## [TASK LIST]
1: In the film review of A Woman in Berlin, what role does Nina Hoss play in that film?
2: Decide whether each statement agrees with the film review of A Woman in Berlin, answering yes or no and quoting the words of the review that settle it. (a) Yella was directed by Christian Petzold. (b) A Woman in Berlin was directed by Christian Petzold. (c) The diary behind A Woman in Berlin was written by a German woman whose name is given.
3: Carry on the film review of A Woman in Berlin from the point where it stops.

A Woman in Berlin

A film review by Chris Cabin - Copyright © 2009 Filmcritic.com

The German actress Nina Hoss has been playing muse to director Christian Petzold for the last few years. In both Petzold's creepy romance Yella and Jerichow, the director's spin on The Postman Always Rings Twice, Hoss has been the haunting central presence, but she has never pulled focus from her director's careful aesthetic. Her hushed intensity, beamed through those big, hypnotic eyes, adds a specific resonance to the director's works that may have just been artful exercises for other actresses.

In Max Färberböck's A Woman in Berlin, the new drama based on the controversial diary by an anonymous German woman during the waning days of World War II, Hoss again invigorates her environs but, unlike her work with Petzold, she outweighs much of the film's heavy themes and technical prowess. Playing a journalist and devout supporter of the SS -- her husband is a soldier -- the actress pronounces in the film's opening moments that her name isn't important before telling how she once reported from Moscow, France, and London in the early days of the Nazi stronghold.

[Raw records]
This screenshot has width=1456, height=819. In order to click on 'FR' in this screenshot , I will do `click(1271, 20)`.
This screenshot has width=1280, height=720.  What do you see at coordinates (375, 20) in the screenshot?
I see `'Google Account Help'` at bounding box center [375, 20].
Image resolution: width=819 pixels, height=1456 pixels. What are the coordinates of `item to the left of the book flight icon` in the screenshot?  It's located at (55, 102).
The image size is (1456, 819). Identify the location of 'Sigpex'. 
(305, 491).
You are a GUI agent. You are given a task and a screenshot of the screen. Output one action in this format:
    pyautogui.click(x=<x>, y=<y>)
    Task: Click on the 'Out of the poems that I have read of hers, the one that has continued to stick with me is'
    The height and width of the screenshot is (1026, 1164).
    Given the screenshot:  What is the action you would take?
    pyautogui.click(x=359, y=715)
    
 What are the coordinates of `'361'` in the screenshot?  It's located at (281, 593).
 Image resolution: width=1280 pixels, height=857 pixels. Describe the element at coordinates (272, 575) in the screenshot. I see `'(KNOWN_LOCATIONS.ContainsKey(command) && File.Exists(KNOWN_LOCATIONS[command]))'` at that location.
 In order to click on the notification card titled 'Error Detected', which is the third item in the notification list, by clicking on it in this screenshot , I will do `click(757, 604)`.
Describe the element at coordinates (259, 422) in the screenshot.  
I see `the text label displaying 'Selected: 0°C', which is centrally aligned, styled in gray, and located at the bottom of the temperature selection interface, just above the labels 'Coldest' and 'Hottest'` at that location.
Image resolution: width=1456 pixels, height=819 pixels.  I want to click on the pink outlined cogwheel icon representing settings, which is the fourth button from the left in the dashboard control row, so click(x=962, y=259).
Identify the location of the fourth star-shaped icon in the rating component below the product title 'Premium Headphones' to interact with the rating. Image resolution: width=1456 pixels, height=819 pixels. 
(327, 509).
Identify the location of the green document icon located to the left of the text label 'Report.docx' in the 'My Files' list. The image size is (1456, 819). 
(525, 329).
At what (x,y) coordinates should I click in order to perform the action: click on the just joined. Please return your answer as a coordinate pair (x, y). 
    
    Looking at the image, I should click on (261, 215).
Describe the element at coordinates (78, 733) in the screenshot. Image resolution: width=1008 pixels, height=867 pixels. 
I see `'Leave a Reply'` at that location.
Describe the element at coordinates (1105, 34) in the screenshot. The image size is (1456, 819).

## [OUTPUTS]
1: She plays a journalist and devout supporter of the SS whose husband is a soldier.

2:
(a) Yes: "In both Petzold's creepy romance Yella and Jerichow"
(b) No: "In Max Färberböck's A Woman in Berlin"
(c) No: "the controversial diary by an anonymous German woman"

3:
But her status as anonymous also has a lot to do with stripping her of history. As the Russians invade and hold court in the section of Berlin where she lives, anonymous becomes indistinguishable from the other women, save her fluency in Russian. Along with dozens of other women, she is taken as a whore for the Bolsheviks until she decides that, in cases like this, having a seat of power and freedom to choose who has her are things she can afford above higher aspirations of dignity. In a masterful ploy, she seduces both a minor lieutenant (Roman Gribkov) and the brooding major (an excellent Yevgeni Sidikhin), becoming companion and escort to both even as the war ends.

It is the tone of emotional desolation that Färberböck seems to not fully grasp. The relationship between Hoss' anonymous and the major begins as a matching of intellects but becomes, near film's end, something like an old Hollywood romance. The psychology of both individuals gets muddied at the most crucial of moments and the horror and self-delusion of the situation is never conveyed as strongly as it is in the film's first half. Oddly enough, however, the emotional and moral complexities of the Russian occupancy are handled with an unsentimental clarity: For all the horrendous acts shown and not shown, no characters fall into simple labels of good or evil. Despite its lack of focus when it comes to the major and anonymous, A Woman potently evokes the meaninglessness of trying to find morals in war, and when this concept is aesthetically opaque, all of the unfathomable damage is painted by Hoss' subtle expressiveness.

Aka Anonyma - Eine Frau in Berlin.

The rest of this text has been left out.